Rickol shrugs, "This is kind of a boring place anyway." He wanders back to the group with his sister.

"Hey guys! Anything interesting around here?"


----------



## Mallak (Jun 27, 2006)

Rickol  said:
			
		

> "This is kind of a boring place anyway."



Rossarell concurs.


----------



## Bront (Jun 28, 2006)

"Did you find anything interesting?" Orb asks.  "Apparently the Seargent here doesn't know how to mind his manors or treat a guest," she says in a huff.


----------



## Jdvn1 (Jun 28, 2006)

"Maybe you could tell Sarge we're now converting from entertainment troupe to ettiquette teachers." Rickol gives a smile and turns to his sister, with a deep bow, "How do you do, madame?"


----------



## Mallak (Jun 28, 2006)

Despite the fact that she is not wearing a dress, Rossarrell gives a very delicate curtsy, complete with proper hand and finger placement and a little inclination of her head. She giggles lightly in the sycophantic way of the courtly lady and says breathlessly, "Oh, good sir!  It is _so wonderful_ to _acquaint_ your _personage_!"


----------



## JonnyFive (Jun 29, 2006)

As your group is chatting, a young troop comes trotting up to your area. "Excuse me, i'm here to pass a message on to your group.  apparently our commander has decided to cancel tomorrow nights festivities, and he asks that you be ready to leave the camp by tomorrow morning.  he still wishes you to perform tonight, if thats not to much to ask." He says nervously.


----------



## Bront (Jun 29, 2006)

"What!?!?" Orb says, obviously upset.  "We came all this way for just one performance?!?!  I hope he still expects to *pay* for both of them..."

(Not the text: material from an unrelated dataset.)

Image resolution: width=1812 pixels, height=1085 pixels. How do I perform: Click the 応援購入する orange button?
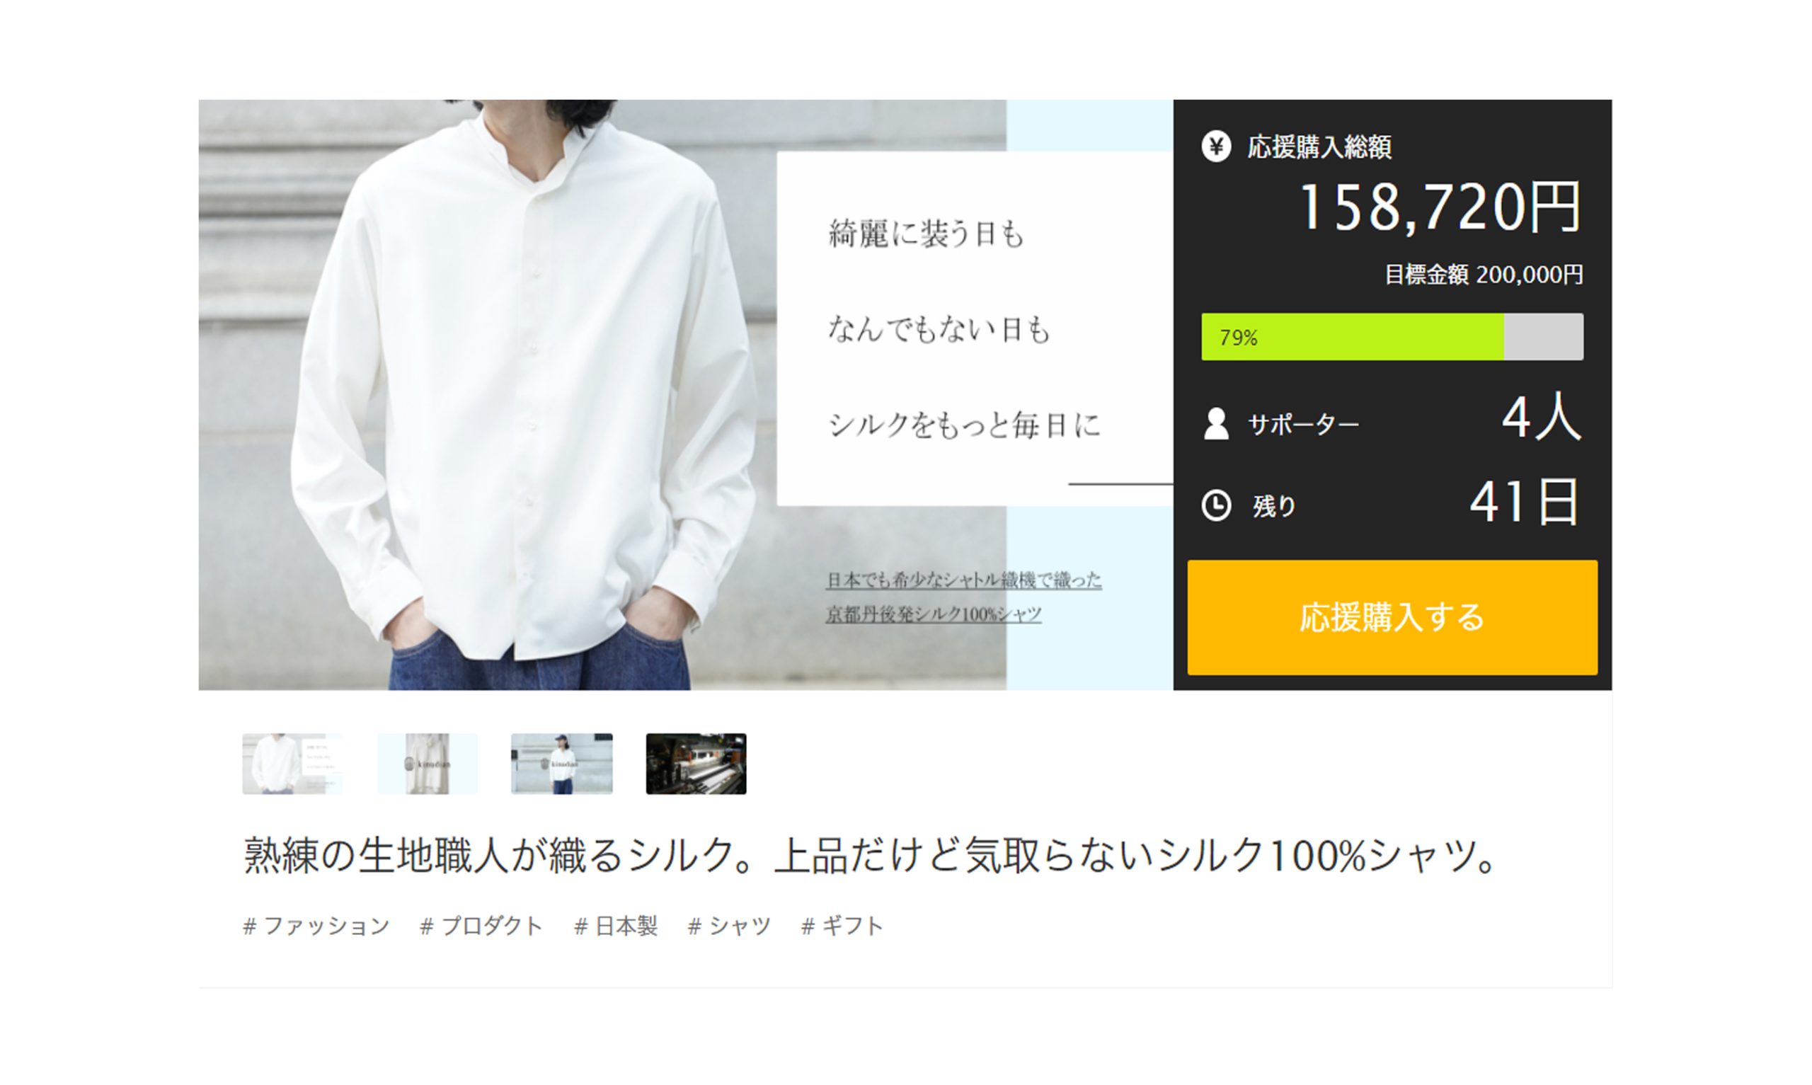(1392, 617)
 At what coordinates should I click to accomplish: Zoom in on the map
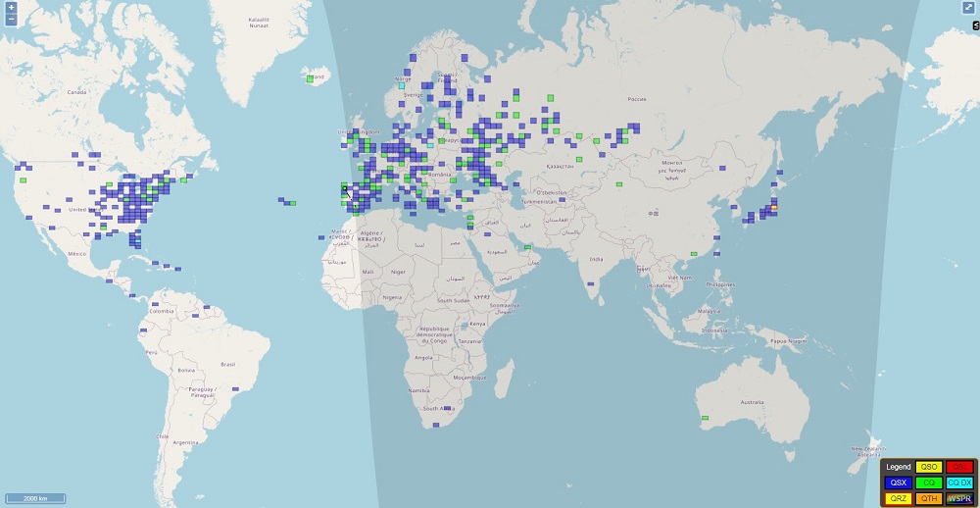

She sighs, reigning in her voice a bit, "I guess we'll just have to make do, but the second night is usually the better of the two, so I hope he knows he's missing out."


----------



## Jdvn1 (Jun 29, 2006)

Rickol grabs the hand of the young troop and brings him to to his sister, "My dearest sister, a new personage to aquaint!" He turns to do the gentleman, "Good day, sir! Please, it is improper to just pop in, give bad news, and then to depart--you must properly pay a visit!"

[sblock=Twin Link]Mischeivous. Very. And a sense of wanting help.[/sblock]

Rickol greets him and introduces him to some of the troup, making up alternate names and titles for some of the members. "Don't tell me you didn't know the variety we have at hand!" Rickol shakes the man's hand, and pats him on the back repeatedly, having a careful eye for what he may have on his person... like a key? Now, such a young, unexperienced recruit still have much to learn...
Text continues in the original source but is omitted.